ROE8%ルールで資金の海外流出が加速!?

「利益の還元がどんどん増え、資本金さえ株主へと返されている。では、企業から還元された莫大な配当は誰が受け取ったのでしょうか?竹中先生は国民が株主になれば、配当という形で株主である国民にお金が戻るはずだ、と考えていたのですが、残念ながらそうはなりませんでした。みなさんご存じのように、外国人投資家がどんどん増えています。現在は平均30%が外国人投資家と言われていますが、これは表面上の数字で、詳細に分析すれば、優良上場企業の株主の半分近くが外国人投資家になっているのではないか、とも言われています。アベノミクスにおいて想定されたトリクルダウンは起こらず、国民を豊かにする結果につながらなかった理由はここにあります。分配される付加価値の多くが海外に流出しているのです。我々の調査からは、自社株買いを行っている企業は総じて外国人投資家の割合が高い、という傾向も見えてきました。そして外国人投資家は更なる還元を求めて、ROE(自己資本利益率:株主が出資した資金に対する収益性を示す指標)を高め、配当性向(利益のうち、配当に支払われた割合)を高めるよう、圧力をかけてきています」

2015年頃からは「日本企業はROEも配当性向も総じて低く、米国の半分以下である。これでは市場がグローバル化しても国際競争にならない。だから、ROE、配当性向を高めるべきだ」という論理でROE経営が推奨されるようになった。きっかけは、2014年8月に経産省によって出された通称「伊藤レポート」で「収益率(=稼ぐ力)を向上させるために、企業はROE8%を目指す」という具体的な目標が示されたことだ。このROE8%という数字は、外国人投資家を含む機関投資家らに「日本株に何%のリターンを求めるか」というアンケート調査を行った際の平均値から算出されたものだ。つまり、投資家らによる期待ROEの平均値がそのまま目標値として設定されたものだったのだ。もちろん、投資家らが高ROEや高還元率をめざすことは合理的であるし、企業としてもROE8%が達成できるよう、収益率を高められることが理想ではある。

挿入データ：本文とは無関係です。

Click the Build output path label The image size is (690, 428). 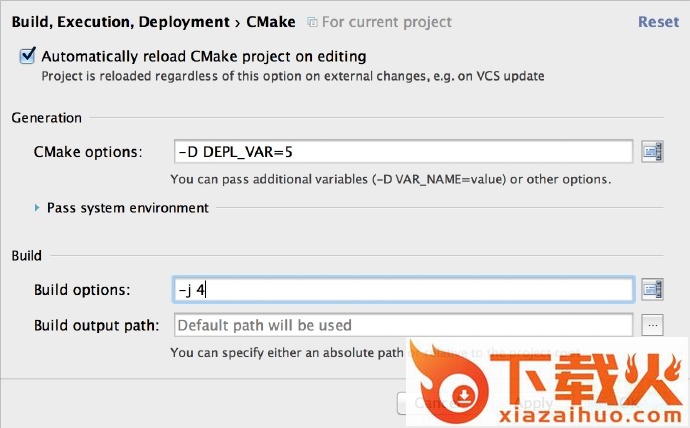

だが、「日本企業はROEや配当性向が低いから、市場がグローバル化したときに国際競争にならない、というのは誤りだ」とスズキ氏は指摘する。

「みなさんROEや配当性向ばかりを気にしますが、『有配率』を見ていません。有配率とは、上場企業が100社あるとして、そのうち何社が配当しているかを示す比率です。我々の研究室で調べた直近のデータによると、米国では上場企業の約2割しか配当していません。米国では企業が成長している限り、配当しないのが基本です。企業が大きく成長し、成熟してきたら配当する、というのが米国の配当の考え方だからです。一方、日本では93%が配当しています。93%の日本企業が、米国の成長しきった2割の企業と同じ配当性向で株主還元をしていたら、日本から急激に事業資金が流失してしまうのは明らかです。しかも、それはコロナ禍でも続いていました。日本では15社の鉄道会社が上場していますが、コロナ禍の移動制限により全社が赤字だったにもかかわらず、配当しているのです。コロナ禍で赤字なのに配当を出す、などということは欧米では考えられないことです」

コーポレート・ガバナンスを強化し、企業が投資家と情報を共有することで、企業と投資家の「建設的な対話」を促し、持続的価値創造を目指す”はずが、実際は赤字配当や、自社株買い要求が加速する、という真逆の事態が起きている。英国のビジネススクール教鞭を取っていたスズキ氏は、受講生である30~40代の投資家や経営者たちから、「Suck Japan  to the marrow.」という言葉を聞いたという。これは「日本を骨の髄までしゃぶりつくせ」という意味である。また、「日本が最終的につぶれてしまう前に売り抜けろ」とも。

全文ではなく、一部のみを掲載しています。